Content starts

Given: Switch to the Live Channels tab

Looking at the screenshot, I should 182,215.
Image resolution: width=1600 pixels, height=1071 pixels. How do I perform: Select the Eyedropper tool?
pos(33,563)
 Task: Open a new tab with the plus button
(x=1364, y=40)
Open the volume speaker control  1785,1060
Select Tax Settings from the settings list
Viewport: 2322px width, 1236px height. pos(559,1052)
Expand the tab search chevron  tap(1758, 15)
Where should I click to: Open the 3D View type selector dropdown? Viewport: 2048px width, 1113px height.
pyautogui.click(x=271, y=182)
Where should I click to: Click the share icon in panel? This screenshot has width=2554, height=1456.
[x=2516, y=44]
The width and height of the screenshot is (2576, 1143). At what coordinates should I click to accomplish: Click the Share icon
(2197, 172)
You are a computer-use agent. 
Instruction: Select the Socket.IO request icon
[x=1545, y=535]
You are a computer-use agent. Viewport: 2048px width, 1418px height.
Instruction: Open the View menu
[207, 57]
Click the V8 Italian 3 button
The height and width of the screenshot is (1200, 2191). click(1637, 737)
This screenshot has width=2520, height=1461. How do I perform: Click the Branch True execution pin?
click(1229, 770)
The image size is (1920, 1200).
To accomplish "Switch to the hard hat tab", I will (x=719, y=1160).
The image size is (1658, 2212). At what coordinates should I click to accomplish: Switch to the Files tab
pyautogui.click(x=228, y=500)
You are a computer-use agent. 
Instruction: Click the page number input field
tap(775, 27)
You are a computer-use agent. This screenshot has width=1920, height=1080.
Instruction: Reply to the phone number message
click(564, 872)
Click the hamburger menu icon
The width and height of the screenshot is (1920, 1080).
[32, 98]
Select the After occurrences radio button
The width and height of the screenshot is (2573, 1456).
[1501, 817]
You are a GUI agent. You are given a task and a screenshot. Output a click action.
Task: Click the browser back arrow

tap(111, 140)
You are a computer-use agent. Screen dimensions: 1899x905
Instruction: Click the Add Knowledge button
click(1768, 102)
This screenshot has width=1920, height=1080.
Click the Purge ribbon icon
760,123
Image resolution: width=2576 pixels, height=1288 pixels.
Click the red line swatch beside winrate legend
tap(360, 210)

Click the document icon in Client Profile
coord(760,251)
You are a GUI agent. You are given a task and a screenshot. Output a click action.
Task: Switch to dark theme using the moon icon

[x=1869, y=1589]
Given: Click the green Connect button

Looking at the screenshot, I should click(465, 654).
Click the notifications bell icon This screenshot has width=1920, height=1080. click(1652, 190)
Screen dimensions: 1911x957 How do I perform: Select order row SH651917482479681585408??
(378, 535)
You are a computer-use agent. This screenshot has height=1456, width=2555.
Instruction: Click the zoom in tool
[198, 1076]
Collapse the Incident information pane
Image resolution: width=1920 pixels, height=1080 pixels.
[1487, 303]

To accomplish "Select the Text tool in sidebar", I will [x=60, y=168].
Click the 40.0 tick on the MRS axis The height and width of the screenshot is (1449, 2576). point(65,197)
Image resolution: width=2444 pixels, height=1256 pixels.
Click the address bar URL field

Content ends

Assignment:
Starting at the top, retype every line of the material above exactly.

Result for this task:
Given: Switch to the Live Channels tab

Looking at the screenshot, I should 182,215.
Image resolution: width=1600 pixels, height=1071 pixels. How do I perform: Select the Eyedropper tool?
pos(33,563)
 Task: Open a new tab with the plus button
(x=1364, y=40)
Open the volume speaker control  1785,1060
Select Tax Settings from the settings list
Viewport: 2322px width, 1236px height. pos(559,1052)
Expand the tab search chevron  tap(1758, 15)
Where should I click to: Open the 3D View type selector dropdown? Viewport: 2048px width, 1113px height.
pyautogui.click(x=271, y=182)
Where should I click to: Click the share icon in panel? This screenshot has width=2554, height=1456.
[x=2516, y=44]
The width and height of the screenshot is (2576, 1143). At what coordinates should I click to accomplish: Click the Share icon
(2197, 172)
You are a computer-use agent. 
Instruction: Select the Socket.IO request icon
[x=1545, y=535]
You are a computer-use agent. Viewport: 2048px width, 1418px height.
Instruction: Open the View menu
[207, 57]
Click the V8 Italian 3 button
The height and width of the screenshot is (1200, 2191). click(1637, 737)
This screenshot has width=2520, height=1461. How do I perform: Click the Branch True execution pin?
click(1229, 770)
The image size is (1920, 1200).
To accomplish "Switch to the hard hat tab", I will (x=719, y=1160).
The image size is (1658, 2212). At what coordinates should I click to accomplish: Switch to the Files tab
pyautogui.click(x=228, y=500)
You are a computer-use agent. 
Instruction: Click the page number input field
tap(775, 27)
You are a computer-use agent. This screenshot has width=1920, height=1080.
Instruction: Reply to the phone number message
click(564, 872)
Click the hamburger menu icon
The width and height of the screenshot is (1920, 1080).
[32, 98]
Select the After occurrences radio button
The width and height of the screenshot is (2573, 1456).
[1501, 817]
You are a GUI agent. You are given a task and a screenshot. Output a click action.
Task: Click the browser back arrow

tap(111, 140)
You are a computer-use agent. Screen dimensions: 1899x905
Instruction: Click the Add Knowledge button
click(1768, 102)
This screenshot has width=1920, height=1080.
Click the Purge ribbon icon
760,123
Image resolution: width=2576 pixels, height=1288 pixels.
Click the red line swatch beside winrate legend
tap(360, 210)

Click the document icon in Client Profile
coord(760,251)
You are a GUI agent. You are given a task and a screenshot. Output a click action.
Task: Switch to dark theme using the moon icon

[x=1869, y=1589]
Given: Click the green Connect button

Looking at the screenshot, I should click(465, 654).
Click the notifications bell icon This screenshot has width=1920, height=1080. click(1652, 190)
Screen dimensions: 1911x957 How do I perform: Select order row SH651917482479681585408??
(378, 535)
You are a computer-use agent. This screenshot has height=1456, width=2555.
Instruction: Click the zoom in tool
[198, 1076]
Collapse the Incident information pane
Image resolution: width=1920 pixels, height=1080 pixels.
[1487, 303]

To accomplish "Select the Text tool in sidebar", I will [x=60, y=168].
Click the 40.0 tick on the MRS axis The height and width of the screenshot is (1449, 2576). point(65,197)
Image resolution: width=2444 pixels, height=1256 pixels.
Click the address bar URL field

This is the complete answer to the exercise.